_WHAT YOU NEED TO DO_
Locate every line in the material below that has the word "computer". Copy each of those lines.

_ENTRIES SUPPLIED_

((

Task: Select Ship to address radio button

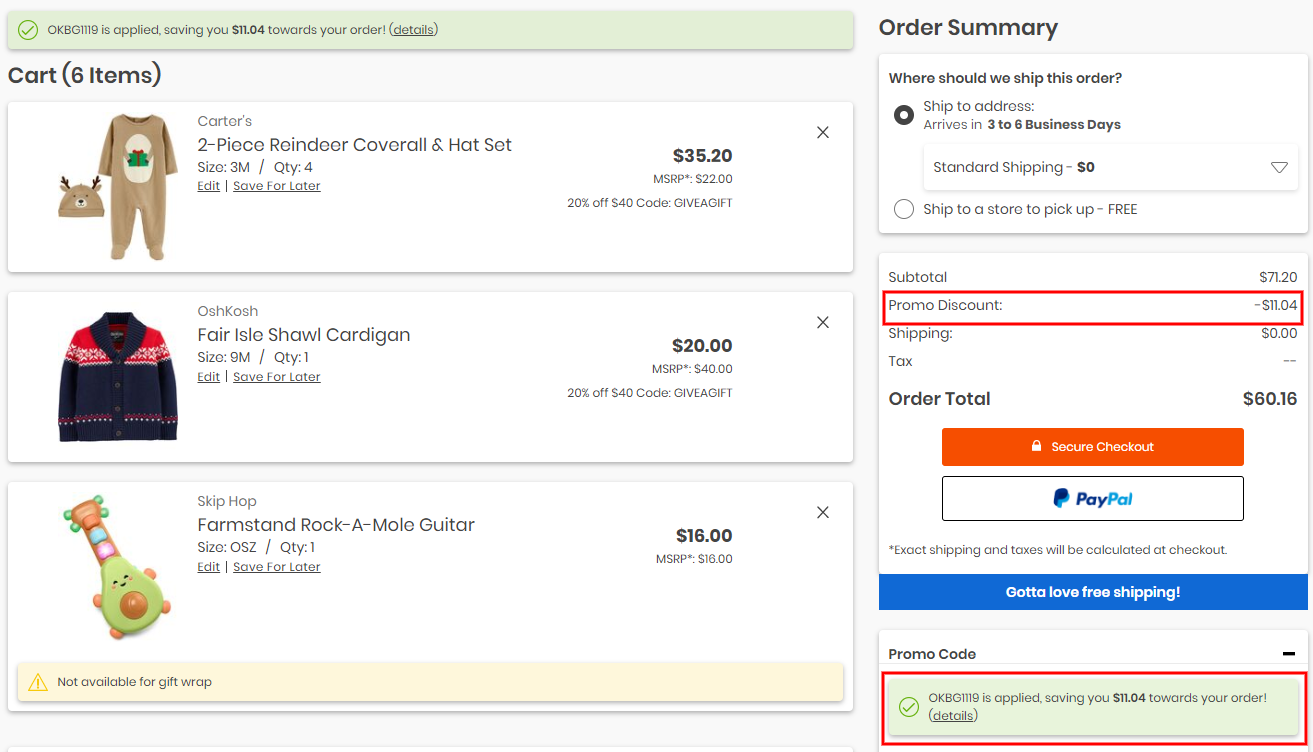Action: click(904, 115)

))
((

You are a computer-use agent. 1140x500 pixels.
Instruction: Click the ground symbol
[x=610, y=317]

))
((

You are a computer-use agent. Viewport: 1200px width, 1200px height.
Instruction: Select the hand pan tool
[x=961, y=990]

))

_ANSWER SECTION_
You are a computer-use agent. 1140x500 pixels.
You are a computer-use agent. Viewport: 1200px width, 1200px height.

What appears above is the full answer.